• **The problem**: Copying exactly, give the lines in the material below from the one with "Uncheck Zaproszenie na" to the one with "Select the couple", ends included, and nothing besides.

━━━ Provided records ━━━

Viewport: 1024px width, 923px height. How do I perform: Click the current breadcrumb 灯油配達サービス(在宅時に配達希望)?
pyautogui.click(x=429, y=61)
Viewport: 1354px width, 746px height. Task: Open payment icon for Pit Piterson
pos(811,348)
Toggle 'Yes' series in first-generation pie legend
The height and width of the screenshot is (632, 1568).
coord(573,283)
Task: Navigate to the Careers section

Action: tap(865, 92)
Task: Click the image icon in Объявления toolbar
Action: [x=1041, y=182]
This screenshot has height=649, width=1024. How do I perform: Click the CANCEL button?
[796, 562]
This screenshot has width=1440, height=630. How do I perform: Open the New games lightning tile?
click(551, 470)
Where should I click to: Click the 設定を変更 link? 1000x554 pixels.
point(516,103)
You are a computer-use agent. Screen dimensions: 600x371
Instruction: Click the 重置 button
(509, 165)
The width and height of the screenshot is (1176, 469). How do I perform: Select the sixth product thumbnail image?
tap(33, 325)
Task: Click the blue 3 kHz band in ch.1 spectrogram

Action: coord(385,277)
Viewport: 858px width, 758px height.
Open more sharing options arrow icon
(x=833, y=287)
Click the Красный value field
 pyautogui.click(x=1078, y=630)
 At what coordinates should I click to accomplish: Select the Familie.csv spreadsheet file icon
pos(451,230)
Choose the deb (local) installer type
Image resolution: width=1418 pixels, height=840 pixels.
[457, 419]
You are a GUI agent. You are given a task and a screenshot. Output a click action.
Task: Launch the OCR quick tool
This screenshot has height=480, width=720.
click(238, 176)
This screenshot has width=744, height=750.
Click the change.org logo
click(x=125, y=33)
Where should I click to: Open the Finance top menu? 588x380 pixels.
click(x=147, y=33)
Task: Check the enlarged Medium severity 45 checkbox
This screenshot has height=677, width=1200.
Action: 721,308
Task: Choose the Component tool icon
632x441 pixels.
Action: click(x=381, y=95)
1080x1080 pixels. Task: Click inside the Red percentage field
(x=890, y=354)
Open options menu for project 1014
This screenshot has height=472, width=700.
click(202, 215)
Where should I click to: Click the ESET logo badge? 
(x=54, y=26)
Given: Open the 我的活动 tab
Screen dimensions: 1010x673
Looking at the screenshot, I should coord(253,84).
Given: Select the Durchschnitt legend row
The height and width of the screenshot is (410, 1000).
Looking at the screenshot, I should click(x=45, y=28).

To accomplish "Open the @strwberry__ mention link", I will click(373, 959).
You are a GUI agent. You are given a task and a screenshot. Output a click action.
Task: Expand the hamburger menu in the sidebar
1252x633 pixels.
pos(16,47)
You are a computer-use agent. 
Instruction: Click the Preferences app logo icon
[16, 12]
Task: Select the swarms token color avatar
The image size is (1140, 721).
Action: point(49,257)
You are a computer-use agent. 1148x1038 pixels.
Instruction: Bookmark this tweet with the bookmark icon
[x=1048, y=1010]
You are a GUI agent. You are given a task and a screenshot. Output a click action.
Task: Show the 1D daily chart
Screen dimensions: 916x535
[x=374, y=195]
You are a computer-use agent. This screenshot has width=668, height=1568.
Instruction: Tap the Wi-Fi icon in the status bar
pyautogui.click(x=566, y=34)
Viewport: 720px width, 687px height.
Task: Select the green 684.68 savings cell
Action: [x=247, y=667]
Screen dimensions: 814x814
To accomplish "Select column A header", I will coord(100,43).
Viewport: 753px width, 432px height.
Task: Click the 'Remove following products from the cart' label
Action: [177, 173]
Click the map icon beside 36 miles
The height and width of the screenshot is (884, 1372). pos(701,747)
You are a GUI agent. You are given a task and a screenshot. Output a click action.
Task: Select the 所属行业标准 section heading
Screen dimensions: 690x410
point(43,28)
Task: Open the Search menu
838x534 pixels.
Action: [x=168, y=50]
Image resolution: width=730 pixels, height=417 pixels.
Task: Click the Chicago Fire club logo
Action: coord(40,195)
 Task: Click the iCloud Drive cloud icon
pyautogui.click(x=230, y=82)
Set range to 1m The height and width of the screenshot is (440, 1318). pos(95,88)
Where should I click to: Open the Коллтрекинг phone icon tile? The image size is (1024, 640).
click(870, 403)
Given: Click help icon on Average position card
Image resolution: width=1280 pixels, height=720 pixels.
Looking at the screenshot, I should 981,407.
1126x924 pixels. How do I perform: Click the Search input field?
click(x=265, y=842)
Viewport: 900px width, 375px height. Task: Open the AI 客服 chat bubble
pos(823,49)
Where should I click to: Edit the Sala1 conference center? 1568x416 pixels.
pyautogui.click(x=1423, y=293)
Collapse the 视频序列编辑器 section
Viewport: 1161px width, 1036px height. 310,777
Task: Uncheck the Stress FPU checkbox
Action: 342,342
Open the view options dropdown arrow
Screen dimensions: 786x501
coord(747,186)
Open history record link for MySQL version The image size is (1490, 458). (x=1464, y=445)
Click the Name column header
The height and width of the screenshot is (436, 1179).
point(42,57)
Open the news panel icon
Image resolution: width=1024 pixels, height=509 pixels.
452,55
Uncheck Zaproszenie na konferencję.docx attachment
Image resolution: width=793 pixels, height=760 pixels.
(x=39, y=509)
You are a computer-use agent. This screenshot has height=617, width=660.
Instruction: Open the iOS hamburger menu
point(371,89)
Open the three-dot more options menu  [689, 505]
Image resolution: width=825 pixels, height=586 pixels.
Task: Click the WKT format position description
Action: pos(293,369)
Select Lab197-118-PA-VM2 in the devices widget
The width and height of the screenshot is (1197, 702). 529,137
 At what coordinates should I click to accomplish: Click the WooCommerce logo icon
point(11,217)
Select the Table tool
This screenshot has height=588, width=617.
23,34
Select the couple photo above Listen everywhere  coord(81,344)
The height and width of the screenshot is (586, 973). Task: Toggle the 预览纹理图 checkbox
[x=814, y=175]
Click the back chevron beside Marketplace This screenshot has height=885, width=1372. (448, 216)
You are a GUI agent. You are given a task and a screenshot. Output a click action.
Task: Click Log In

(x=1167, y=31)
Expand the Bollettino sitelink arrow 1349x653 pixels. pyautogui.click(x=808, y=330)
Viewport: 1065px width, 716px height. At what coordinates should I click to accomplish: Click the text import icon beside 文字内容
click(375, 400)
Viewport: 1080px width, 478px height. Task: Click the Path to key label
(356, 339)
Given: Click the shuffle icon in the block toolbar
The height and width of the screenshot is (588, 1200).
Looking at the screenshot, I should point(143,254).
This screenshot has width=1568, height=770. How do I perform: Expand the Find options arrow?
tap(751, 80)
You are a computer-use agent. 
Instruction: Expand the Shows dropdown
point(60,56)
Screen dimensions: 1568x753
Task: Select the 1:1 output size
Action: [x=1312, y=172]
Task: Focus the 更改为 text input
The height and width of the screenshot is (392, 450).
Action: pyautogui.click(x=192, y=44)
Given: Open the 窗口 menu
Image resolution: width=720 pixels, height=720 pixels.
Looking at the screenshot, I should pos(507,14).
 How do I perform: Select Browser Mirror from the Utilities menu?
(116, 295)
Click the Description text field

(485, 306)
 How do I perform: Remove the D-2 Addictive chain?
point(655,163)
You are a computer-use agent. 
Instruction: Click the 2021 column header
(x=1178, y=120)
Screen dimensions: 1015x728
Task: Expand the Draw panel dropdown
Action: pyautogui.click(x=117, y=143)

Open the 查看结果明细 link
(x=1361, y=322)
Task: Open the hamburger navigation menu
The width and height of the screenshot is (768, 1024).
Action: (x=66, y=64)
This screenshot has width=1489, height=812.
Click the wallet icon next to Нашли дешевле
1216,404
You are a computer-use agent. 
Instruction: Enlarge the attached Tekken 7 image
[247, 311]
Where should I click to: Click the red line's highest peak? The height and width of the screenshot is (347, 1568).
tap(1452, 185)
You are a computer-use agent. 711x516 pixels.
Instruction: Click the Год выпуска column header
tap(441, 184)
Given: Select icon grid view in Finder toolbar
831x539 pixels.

━━━

• **Output for this exercise**:
Uncheck Zaproszenie na konferencję.docx attachment
Image resolution: width=793 pixels, height=760 pixels.
(x=39, y=509)
You are a computer-use agent. This screenshot has height=617, width=660.
Instruction: Open the iOS hamburger menu
point(371,89)
Open the three-dot more options menu  [689, 505]
Image resolution: width=825 pixels, height=586 pixels.
Task: Click the WKT format position description
Action: pos(293,369)
Select Lab197-118-PA-VM2 in the devices widget
The width and height of the screenshot is (1197, 702). 529,137
 At what coordinates should I click to accomplish: Click the WooCommerce logo icon
point(11,217)
Select the Table tool
This screenshot has height=588, width=617.
23,34
Select the couple photo above Listen everywhere  coord(81,344)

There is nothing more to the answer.